- _What you are asked to do_:
Return the lines below in which the string "Choose" occurs.

- _Materials provided_:
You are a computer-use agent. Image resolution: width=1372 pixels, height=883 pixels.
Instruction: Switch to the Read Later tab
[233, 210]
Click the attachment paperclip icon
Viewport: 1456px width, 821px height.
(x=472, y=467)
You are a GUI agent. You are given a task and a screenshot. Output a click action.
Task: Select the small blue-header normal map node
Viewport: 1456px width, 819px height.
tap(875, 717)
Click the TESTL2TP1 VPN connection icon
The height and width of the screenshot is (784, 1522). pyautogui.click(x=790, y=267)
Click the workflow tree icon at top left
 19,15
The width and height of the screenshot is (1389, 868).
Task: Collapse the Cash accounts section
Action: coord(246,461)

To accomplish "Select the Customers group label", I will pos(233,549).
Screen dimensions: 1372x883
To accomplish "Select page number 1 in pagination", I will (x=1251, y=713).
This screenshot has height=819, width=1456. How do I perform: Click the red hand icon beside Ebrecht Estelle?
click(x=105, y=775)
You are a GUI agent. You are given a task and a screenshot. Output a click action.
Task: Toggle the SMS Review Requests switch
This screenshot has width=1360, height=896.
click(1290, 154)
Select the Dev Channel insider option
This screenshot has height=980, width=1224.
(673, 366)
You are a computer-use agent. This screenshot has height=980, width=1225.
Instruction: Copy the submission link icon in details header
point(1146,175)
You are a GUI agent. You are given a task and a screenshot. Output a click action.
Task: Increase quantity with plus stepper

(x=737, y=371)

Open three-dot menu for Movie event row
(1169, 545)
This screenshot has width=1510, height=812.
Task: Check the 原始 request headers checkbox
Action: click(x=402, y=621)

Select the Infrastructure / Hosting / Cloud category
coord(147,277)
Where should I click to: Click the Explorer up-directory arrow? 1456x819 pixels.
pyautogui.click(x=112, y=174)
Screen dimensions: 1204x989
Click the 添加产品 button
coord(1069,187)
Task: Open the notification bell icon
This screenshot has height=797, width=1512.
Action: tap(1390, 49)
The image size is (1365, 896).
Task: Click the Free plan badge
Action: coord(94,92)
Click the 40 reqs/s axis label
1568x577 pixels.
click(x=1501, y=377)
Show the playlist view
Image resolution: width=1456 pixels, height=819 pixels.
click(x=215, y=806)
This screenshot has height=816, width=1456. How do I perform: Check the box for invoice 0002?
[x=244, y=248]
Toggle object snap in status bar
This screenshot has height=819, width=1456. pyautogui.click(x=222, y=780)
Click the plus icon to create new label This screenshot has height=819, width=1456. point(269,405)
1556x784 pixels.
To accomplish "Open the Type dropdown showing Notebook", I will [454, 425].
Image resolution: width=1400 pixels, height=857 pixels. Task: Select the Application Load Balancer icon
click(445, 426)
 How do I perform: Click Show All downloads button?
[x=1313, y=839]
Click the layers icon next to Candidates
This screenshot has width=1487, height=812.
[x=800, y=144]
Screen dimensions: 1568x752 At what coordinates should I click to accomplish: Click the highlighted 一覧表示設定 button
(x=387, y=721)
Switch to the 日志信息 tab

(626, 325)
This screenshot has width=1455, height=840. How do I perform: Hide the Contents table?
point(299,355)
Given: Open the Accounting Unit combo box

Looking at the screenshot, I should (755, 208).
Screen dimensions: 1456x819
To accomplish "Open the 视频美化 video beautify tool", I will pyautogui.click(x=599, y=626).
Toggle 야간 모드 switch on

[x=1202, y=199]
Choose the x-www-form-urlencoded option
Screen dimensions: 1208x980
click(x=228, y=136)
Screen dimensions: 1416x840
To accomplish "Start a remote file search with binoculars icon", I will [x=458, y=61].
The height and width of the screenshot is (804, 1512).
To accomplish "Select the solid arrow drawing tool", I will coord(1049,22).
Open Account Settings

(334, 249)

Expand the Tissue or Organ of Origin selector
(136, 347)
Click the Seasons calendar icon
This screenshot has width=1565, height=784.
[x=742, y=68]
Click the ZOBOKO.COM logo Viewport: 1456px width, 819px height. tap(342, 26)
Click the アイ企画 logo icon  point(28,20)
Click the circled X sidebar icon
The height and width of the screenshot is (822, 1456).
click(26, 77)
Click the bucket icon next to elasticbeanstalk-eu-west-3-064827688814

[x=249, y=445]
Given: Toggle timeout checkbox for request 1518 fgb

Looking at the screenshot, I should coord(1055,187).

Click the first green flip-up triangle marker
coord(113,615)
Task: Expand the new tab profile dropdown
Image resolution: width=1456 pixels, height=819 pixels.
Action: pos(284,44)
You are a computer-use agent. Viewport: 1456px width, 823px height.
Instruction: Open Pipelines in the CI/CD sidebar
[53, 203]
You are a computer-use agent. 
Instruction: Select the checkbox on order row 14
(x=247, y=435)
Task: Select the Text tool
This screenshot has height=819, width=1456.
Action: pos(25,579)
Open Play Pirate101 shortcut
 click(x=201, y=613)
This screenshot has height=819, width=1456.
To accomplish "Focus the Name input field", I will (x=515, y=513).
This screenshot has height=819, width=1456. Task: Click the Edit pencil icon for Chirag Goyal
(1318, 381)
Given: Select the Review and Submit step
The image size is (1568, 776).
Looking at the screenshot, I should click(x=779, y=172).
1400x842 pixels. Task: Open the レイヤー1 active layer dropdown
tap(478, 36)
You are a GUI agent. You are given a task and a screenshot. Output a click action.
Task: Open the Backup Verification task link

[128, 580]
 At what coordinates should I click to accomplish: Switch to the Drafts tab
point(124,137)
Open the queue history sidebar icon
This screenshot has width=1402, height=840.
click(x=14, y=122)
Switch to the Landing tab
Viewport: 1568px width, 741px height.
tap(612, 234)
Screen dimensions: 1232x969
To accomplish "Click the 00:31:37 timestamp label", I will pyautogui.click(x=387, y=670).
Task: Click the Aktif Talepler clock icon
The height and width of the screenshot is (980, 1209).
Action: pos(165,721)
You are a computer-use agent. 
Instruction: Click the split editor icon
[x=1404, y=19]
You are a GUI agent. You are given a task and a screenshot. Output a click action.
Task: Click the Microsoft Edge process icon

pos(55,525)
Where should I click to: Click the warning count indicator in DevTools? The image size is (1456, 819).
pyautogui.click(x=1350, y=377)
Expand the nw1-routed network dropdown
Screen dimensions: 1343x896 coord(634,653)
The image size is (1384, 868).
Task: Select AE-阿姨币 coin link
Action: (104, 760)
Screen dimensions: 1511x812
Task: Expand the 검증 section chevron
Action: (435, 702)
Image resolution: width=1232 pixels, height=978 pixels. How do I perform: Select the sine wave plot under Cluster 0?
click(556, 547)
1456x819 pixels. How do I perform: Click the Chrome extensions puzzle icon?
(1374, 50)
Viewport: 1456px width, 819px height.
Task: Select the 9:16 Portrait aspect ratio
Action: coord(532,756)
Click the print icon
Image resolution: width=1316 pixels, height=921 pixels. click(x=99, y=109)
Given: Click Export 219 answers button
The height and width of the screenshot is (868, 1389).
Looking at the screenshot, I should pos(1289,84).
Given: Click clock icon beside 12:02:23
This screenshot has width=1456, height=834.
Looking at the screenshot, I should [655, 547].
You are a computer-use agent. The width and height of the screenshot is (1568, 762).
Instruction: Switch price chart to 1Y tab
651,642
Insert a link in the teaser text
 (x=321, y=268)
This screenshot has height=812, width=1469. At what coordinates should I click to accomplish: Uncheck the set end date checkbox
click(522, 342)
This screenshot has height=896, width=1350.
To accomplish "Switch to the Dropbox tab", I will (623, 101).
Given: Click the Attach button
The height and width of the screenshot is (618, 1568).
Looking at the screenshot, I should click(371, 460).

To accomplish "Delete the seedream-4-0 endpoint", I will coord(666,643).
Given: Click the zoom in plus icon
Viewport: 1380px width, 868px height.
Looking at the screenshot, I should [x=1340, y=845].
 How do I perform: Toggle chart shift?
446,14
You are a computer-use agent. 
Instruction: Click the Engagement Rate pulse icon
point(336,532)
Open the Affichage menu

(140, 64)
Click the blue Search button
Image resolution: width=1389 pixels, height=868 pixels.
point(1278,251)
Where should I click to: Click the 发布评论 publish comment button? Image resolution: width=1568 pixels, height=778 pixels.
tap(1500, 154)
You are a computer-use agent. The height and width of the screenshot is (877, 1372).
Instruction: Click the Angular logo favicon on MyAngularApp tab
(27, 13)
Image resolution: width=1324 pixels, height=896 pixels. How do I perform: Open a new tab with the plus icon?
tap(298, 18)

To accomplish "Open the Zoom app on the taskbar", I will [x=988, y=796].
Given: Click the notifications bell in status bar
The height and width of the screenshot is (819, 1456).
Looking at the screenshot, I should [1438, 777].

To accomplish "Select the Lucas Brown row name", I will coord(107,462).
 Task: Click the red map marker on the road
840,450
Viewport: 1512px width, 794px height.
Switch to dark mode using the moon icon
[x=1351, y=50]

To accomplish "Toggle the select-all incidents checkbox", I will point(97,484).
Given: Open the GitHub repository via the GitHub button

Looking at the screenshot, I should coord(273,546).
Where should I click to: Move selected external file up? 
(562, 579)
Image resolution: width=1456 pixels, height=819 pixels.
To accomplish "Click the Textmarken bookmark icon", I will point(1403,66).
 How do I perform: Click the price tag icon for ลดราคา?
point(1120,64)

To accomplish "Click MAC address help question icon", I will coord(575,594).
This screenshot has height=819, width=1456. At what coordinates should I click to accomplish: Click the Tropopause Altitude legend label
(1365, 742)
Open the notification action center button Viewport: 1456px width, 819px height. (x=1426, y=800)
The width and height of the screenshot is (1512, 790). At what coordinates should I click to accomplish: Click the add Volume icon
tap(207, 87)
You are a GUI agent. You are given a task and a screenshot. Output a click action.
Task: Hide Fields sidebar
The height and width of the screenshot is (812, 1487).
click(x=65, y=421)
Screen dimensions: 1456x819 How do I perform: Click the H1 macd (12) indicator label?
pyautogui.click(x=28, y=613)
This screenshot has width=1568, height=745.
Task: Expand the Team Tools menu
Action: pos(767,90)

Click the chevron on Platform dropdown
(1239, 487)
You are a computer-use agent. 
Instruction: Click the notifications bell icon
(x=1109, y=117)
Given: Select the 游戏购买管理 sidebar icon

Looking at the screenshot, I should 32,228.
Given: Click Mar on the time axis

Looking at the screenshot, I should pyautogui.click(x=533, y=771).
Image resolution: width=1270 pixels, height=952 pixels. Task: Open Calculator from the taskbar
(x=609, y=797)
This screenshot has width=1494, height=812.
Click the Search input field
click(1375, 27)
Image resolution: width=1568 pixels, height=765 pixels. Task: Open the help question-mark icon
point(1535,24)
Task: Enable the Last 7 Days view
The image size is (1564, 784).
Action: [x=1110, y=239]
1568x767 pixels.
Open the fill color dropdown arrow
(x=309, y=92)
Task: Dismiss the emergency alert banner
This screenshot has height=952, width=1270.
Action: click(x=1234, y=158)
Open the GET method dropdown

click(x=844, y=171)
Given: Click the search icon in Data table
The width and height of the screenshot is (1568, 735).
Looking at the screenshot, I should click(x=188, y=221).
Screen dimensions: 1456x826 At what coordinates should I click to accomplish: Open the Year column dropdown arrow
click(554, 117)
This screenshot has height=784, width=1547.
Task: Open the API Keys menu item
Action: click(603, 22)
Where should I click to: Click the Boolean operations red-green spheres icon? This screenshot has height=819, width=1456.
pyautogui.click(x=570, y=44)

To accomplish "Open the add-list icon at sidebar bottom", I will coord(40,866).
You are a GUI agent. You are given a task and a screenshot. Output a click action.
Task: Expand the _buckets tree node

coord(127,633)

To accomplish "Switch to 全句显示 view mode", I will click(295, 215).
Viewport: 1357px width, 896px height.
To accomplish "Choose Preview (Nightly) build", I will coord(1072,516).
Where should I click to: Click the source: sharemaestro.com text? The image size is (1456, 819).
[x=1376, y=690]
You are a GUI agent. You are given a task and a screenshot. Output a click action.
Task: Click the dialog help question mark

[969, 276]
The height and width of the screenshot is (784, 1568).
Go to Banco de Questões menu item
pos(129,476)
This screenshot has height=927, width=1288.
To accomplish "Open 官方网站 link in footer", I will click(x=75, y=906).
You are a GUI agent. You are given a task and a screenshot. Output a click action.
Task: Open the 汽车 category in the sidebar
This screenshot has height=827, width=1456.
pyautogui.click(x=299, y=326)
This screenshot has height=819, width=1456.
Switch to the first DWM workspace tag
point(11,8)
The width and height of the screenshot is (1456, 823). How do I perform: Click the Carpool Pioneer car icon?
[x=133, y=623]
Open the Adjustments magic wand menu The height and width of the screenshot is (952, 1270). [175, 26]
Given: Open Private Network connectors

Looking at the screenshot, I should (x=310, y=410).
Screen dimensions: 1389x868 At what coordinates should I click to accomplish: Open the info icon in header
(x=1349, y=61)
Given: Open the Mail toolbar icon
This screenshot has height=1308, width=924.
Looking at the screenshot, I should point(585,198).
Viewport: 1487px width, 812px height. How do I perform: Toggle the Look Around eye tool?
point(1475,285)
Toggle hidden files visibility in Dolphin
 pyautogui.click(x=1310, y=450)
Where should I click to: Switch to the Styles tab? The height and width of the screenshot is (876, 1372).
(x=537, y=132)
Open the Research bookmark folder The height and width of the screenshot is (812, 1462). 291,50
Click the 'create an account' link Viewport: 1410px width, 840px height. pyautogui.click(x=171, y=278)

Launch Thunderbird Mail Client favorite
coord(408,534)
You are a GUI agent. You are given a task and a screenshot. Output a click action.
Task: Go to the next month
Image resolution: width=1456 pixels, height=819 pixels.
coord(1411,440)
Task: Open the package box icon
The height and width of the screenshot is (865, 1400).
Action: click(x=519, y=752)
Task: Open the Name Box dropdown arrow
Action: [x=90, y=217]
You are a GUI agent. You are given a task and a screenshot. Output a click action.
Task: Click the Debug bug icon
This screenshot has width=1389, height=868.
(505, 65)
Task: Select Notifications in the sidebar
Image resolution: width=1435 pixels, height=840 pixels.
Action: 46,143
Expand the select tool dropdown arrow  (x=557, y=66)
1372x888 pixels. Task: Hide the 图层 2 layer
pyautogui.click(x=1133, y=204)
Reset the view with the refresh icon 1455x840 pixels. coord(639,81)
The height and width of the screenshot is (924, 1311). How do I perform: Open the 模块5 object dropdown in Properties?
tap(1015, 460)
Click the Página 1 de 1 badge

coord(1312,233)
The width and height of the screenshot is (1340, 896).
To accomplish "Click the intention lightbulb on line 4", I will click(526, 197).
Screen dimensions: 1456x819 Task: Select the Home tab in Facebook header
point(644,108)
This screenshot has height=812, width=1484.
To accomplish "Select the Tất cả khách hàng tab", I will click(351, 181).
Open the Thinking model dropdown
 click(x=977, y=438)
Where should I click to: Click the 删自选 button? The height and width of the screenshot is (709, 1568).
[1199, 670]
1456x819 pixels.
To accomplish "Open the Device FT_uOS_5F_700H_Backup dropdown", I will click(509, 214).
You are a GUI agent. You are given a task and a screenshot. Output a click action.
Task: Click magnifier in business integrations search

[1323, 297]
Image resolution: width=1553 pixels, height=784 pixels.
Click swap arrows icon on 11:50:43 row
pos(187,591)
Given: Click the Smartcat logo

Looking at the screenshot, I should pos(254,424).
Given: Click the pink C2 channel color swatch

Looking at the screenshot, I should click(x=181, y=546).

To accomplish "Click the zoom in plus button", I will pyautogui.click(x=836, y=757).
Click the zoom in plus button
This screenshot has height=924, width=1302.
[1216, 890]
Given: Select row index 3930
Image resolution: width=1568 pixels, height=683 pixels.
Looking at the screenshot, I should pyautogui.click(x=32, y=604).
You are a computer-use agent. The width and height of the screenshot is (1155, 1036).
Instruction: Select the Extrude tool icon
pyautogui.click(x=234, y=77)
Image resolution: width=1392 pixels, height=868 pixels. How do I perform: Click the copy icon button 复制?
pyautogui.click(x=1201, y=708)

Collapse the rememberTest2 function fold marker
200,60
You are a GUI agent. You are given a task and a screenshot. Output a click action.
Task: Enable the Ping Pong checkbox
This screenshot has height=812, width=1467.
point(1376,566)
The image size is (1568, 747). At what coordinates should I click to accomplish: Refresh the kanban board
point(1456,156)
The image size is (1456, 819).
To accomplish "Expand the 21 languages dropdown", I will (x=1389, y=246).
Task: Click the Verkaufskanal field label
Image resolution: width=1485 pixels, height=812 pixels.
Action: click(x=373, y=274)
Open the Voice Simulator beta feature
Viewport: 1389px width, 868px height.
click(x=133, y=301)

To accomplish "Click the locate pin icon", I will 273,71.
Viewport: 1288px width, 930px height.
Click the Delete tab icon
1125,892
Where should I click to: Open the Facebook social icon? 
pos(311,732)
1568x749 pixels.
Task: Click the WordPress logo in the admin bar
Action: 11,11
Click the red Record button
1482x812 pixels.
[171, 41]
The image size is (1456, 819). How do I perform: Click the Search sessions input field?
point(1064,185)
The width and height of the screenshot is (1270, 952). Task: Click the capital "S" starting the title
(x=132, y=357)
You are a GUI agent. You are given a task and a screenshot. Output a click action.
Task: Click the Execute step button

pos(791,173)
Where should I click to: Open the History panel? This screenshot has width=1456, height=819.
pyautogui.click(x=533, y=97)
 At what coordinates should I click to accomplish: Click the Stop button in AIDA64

- _Answer space_:
Choose the x-www-form-urlencoded option
To accomplish "Choose Preview (Nightly) build", I will coord(1072,516).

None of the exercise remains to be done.